[Pixel coordinate grounding data]
══════════════════════════════

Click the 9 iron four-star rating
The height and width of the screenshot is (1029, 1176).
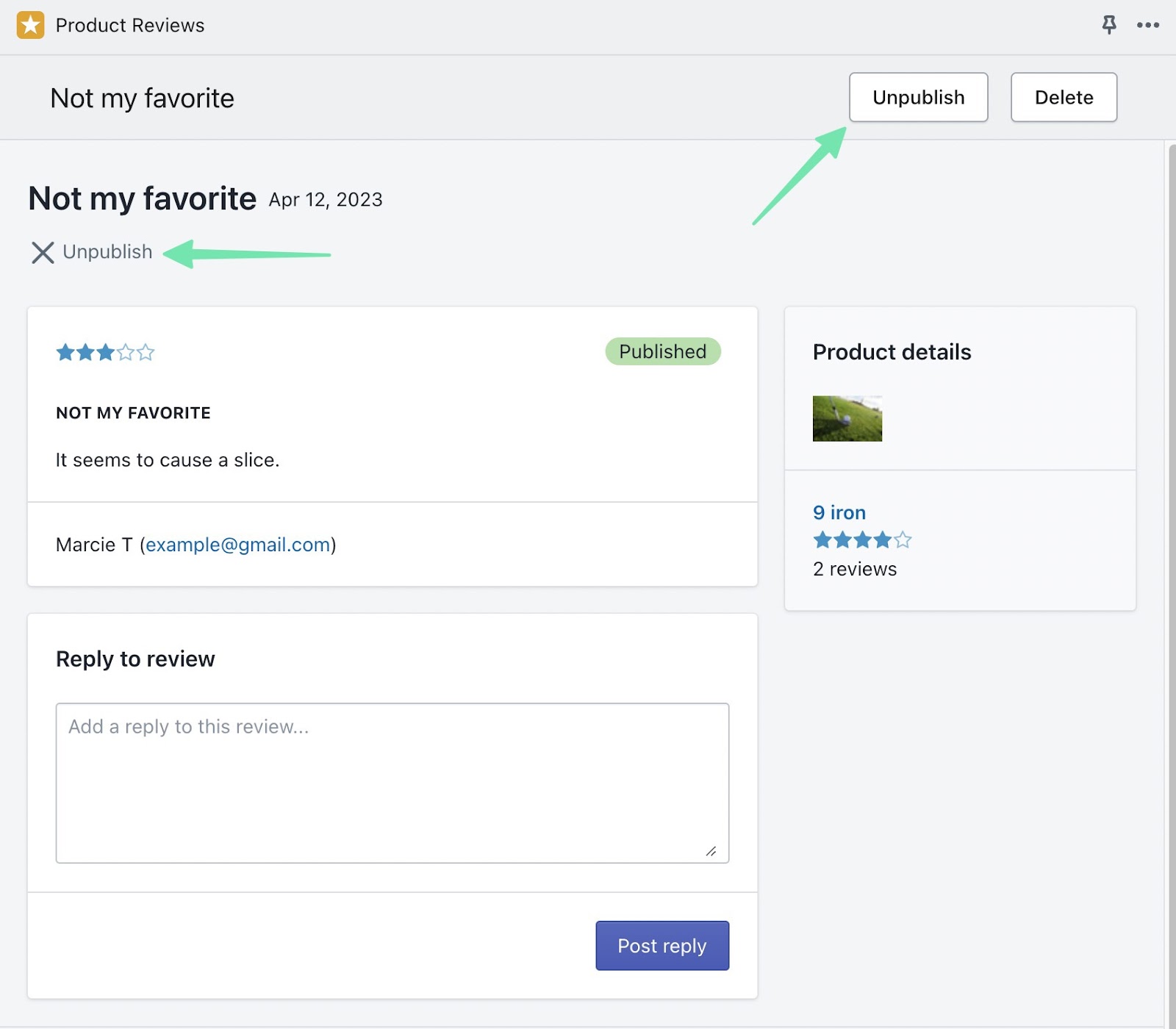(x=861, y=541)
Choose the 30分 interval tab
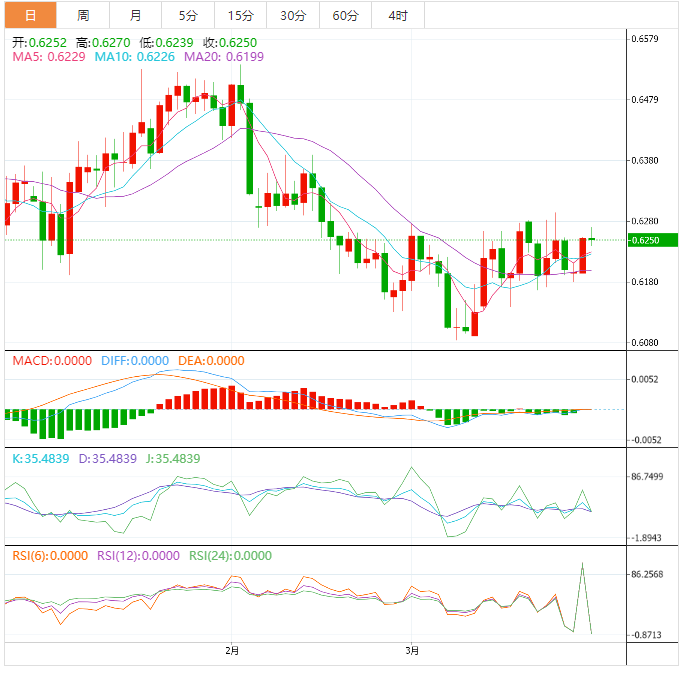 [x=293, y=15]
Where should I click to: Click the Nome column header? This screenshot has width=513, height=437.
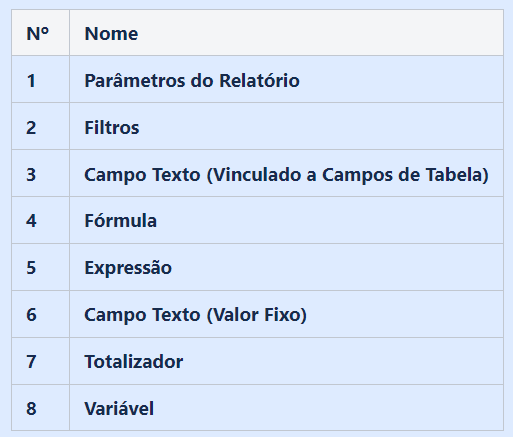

══════════════════════════════

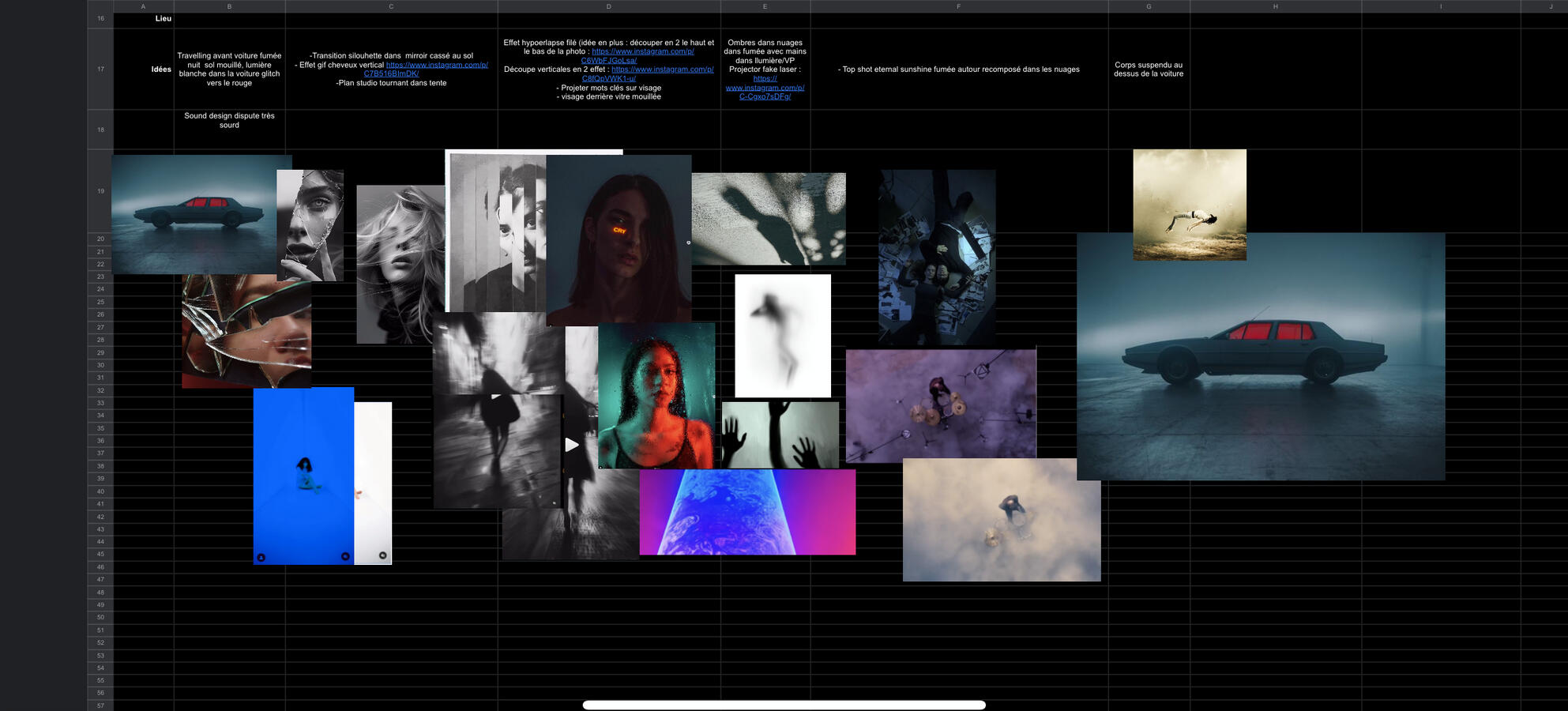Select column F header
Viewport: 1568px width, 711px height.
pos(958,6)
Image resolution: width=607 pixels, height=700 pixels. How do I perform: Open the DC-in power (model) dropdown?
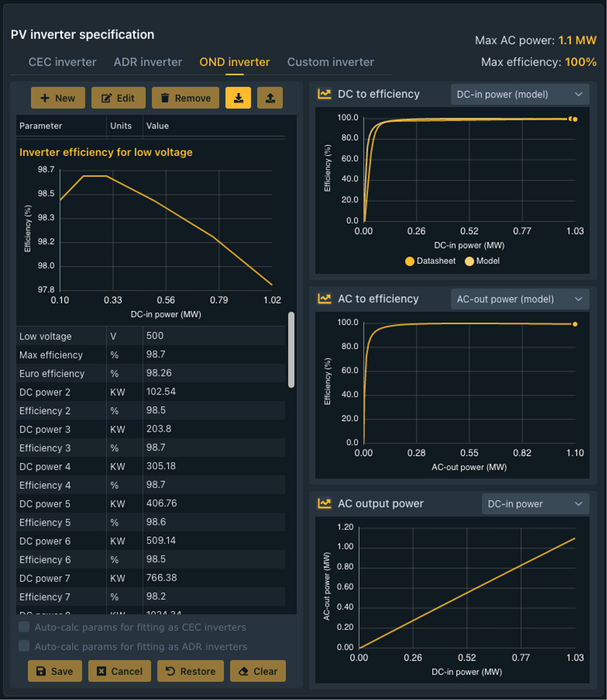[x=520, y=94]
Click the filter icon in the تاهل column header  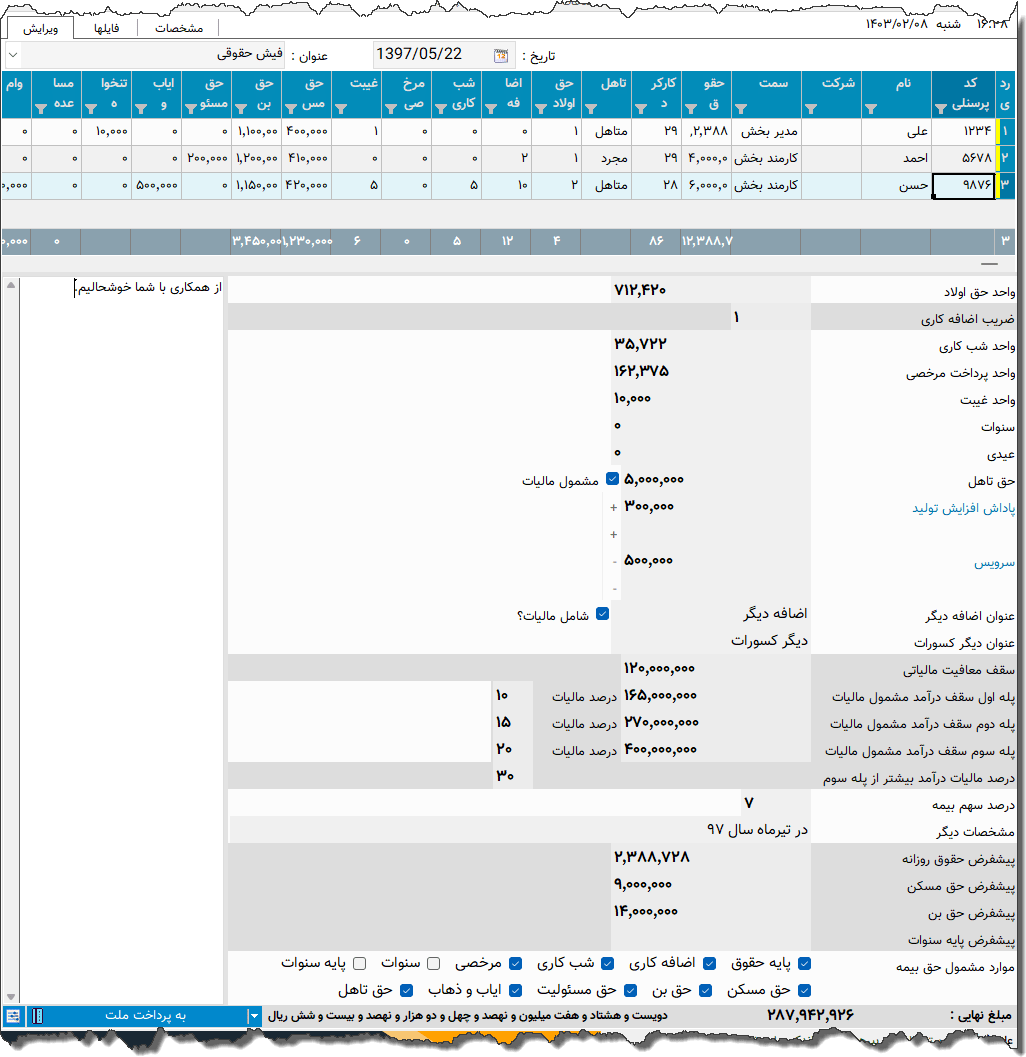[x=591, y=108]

══════════════════════════════

From the line with "Click the 9 iron four-star rating" up to and including the line with "Where should I" above, retype every line exactly and nothing more; leave out the pictures.

Click the 9 iron four-star rating
The height and width of the screenshot is (1029, 1176).
(x=861, y=541)
Choose the 30分 interval tab
 [x=293, y=15]
Where should I click to: Click the Nome column header? This screenshot has width=513, height=437.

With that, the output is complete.